North Korea’s claim that it successfully tested a hydrogen bomb last week continues to draw both skepticism and outrage from the international community. The Cipher Brief spoke with Gordon Chang, author of Nuclear Showdown: North Korea Takes on the World, about Pyongyang’s capabilities and motivations, and how the U.S. can effectively counter this threat.
The Cipher Brief: What are North Korea’s motives in detonating this bomb and announcing it to the public?
Gordon Chang: North Korea has to validate the designs of its weapons because it sells them. Its Iranian customers, not surprisingly, want to make sure the products work. Also, the North needs to develop a warhead for its KN-08 missile so that it will have a deterrent. So expect more tests—many more tests.
TCB: What is the significance of this test if in fact North Korea detonated a hydrogen bomb?
GC: The significance of a hydrogen weapon is that it kills more people and therefore is a better deterrent. Yet the North does not need an H-bomb to have a deterrent. Just one nuke will do the trick, and Pyongyang has many of them, perhaps as many as 20.
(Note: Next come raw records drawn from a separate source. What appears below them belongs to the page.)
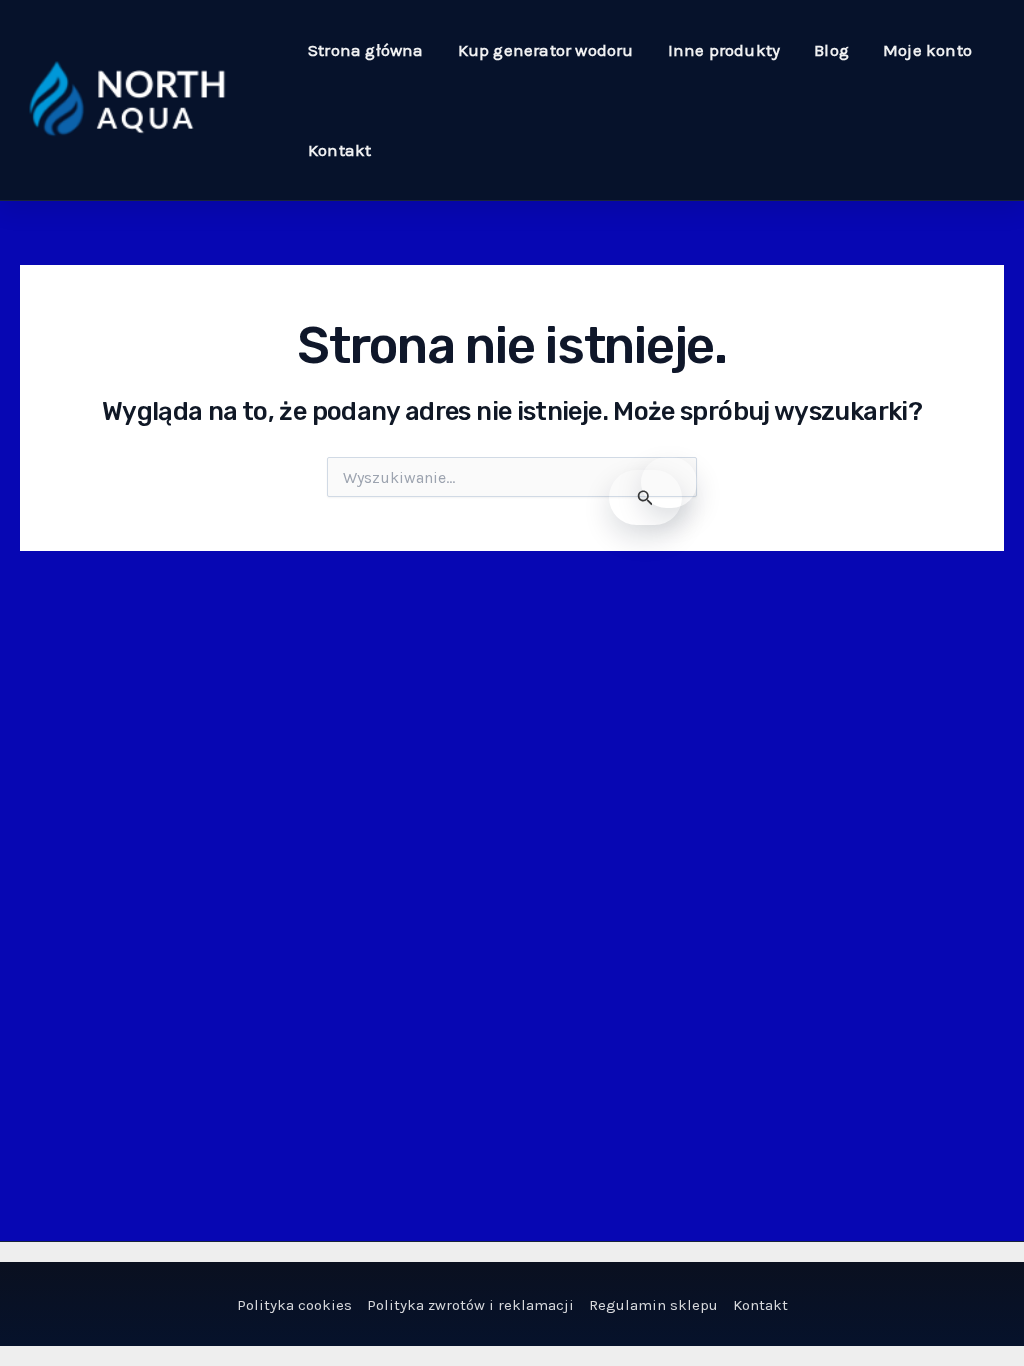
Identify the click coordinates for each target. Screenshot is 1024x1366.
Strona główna (366, 50)
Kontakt (339, 150)
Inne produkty (724, 50)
In any event, even a simple fission detonation is bad news, especially if North Korea used the opportunity to develop a miniaturized warhead, which they undoubtedly did.
TCB: What can the U.S. and other countries in the region do to counter the threat?
GC: To counter the threat of North Korean nukes, the U.S. needs a better missile-defense system, with interceptors on both sides of the Pacific.
Also, the United States needs to impose costs on Pyongyang. Washington should push the United Nations to impose more sanctions. More important, America needs to enforce the ones already in place. Moreover, the U.S. needs to get the South Koreans to stop supporting the North Korean economy through the Kaesong industrial park. And America should interdict North Korea’s shipments of weapons to Iran.
TCB: What role does China—who has the closest ties to North Korea and was not given advance notice of the test by the North Koreans—need to play in responding to the test?
GC: China needs to decide which side it is on. Chinese diplomats say things we want to hear, but the Chinese military has transferred mobile launchers that make North Korean nukes a real threat to us. There are in Beijing many different opinions on the Kim regime at the moment, which means there is no consensus to change long-held policy favoring the North.
By the way, it is not clear to me that Beijing did not have advance notice of the detonation.
TCB: Does North Korea have the capability to launch a bomb that would reach the U.S. mainland?
GC: North Korea’s KN-08 missile, in all probability, can reach the northern half of America’s West Coast. The longer-range Taepodong can go even farther than that.
TCB: South Korea is under the U.S.’s nuclear umbrella of protection. Should the North bomb South Korea, what would be the U.S.’s options for response?
GC: If North Korea bombed South Korea, the United States would be at war. Washington has a treaty obligation to defend the South, and any defense would mean a general conflict on the Korean peninsula.